[Stored records]
>>

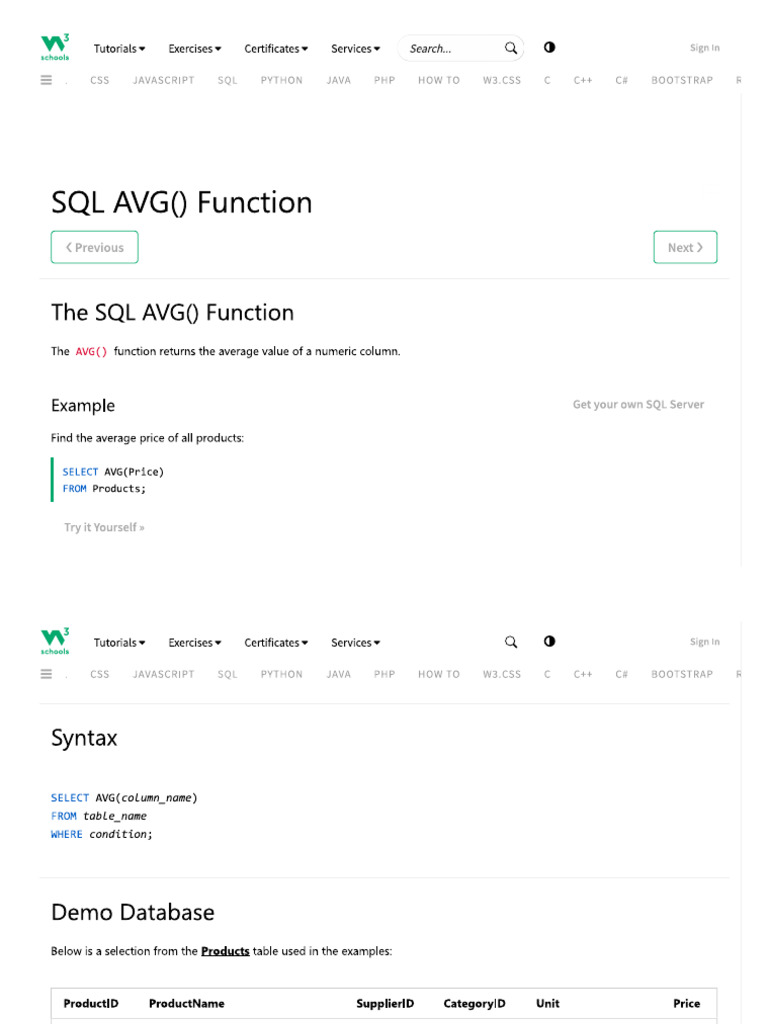Expand the Tutorials dropdown in top header
Viewport: 768px width, 1024px height.
(x=119, y=48)
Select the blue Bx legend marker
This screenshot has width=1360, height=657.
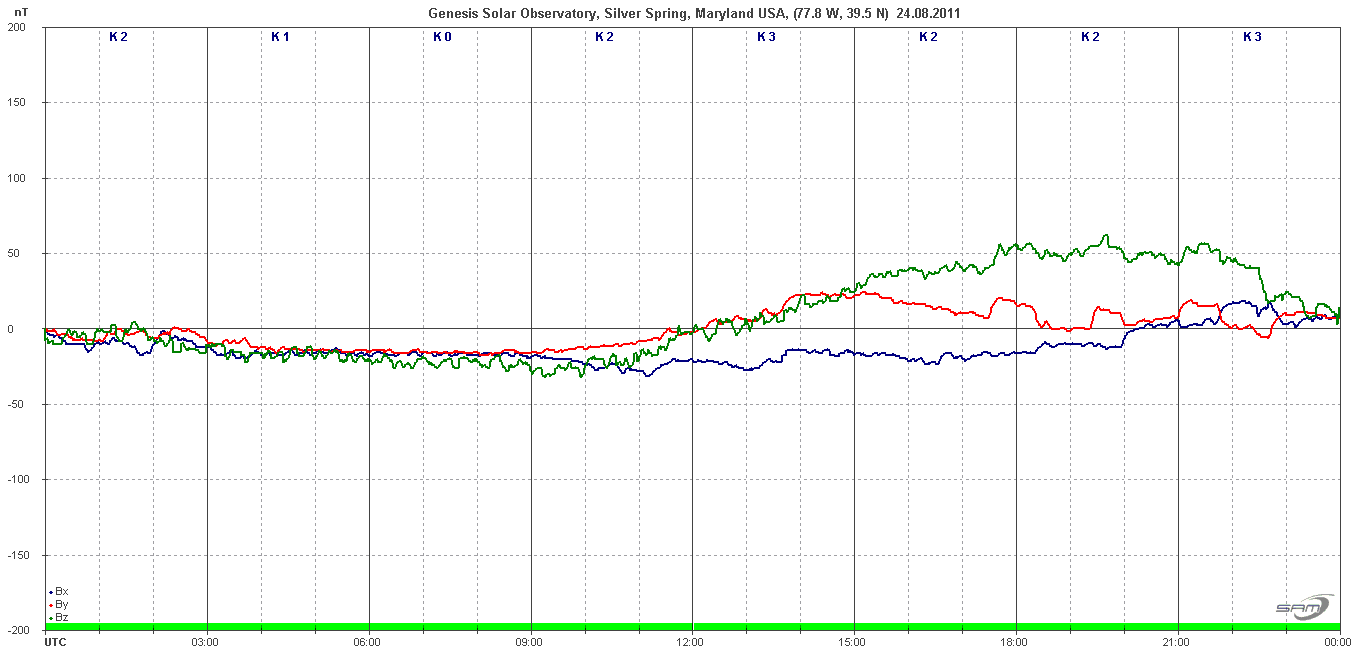tap(50, 593)
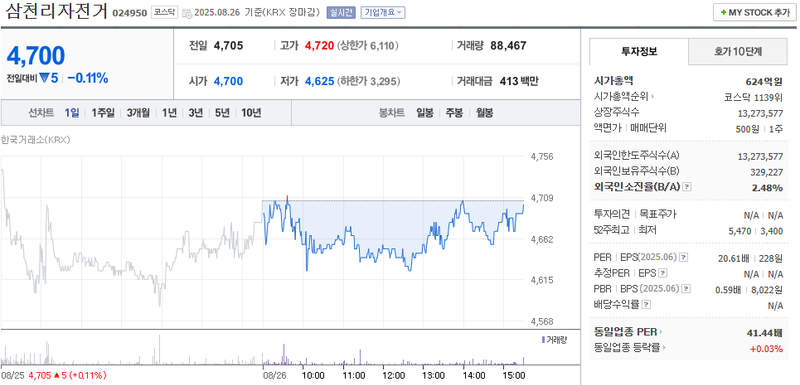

<<

*Directions*
For this task, give again exactly the lines from the line with "Select the blue Bx legend marker" through the end of the entries, including both ends, and omit the pictures.

*Exercise solution*
Select the blue Bx legend marker
This screenshot has width=1360, height=657.
tap(50, 593)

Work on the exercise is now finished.